Flight Routes using Recursive CTE
Flight Routes Problem
Database Source Table
FlightID | Origin | Destination |
---|---|---|
1 | A | B |
1 | B | C |
2 | D | E |
3 | F | G |
3 | G | H |
3 | H | I |
4 | A | N |
4 | M | D |
4 | D | A |
Desired Output table
FlightID | Origin | Destination | Route | Step |
---|---|---|---|---|
2 | D | E | D,E | 1 |
1 | A | C | A,B,C | 2 |
3 | F | I | F,G,H,I | 3 |
4 | M | N | M,D,A,N | 3 |
How the Solution Works
- The base query will fetch the relevant records from the source table using the conditions specified.
- It will then call then call the recursive portion of the query.
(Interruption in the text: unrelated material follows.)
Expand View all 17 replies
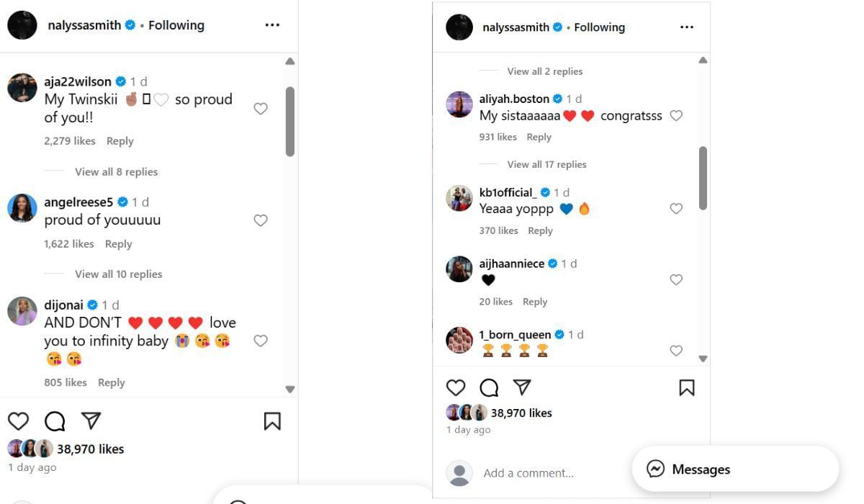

- The first iteration will take the output of the base query as the input and generate row entries.
- These row entries will be appended to the output of the base query.
- The second iteration will take the generated row entries/records of the first iteration as input.
- The inputs to the second iteration will only the records fetched as output from the first iteration.
- Meanwhile, that the overall output table would will continue to update with rows from each iteration getting appended.
- We can declare/separately track the number of iterations.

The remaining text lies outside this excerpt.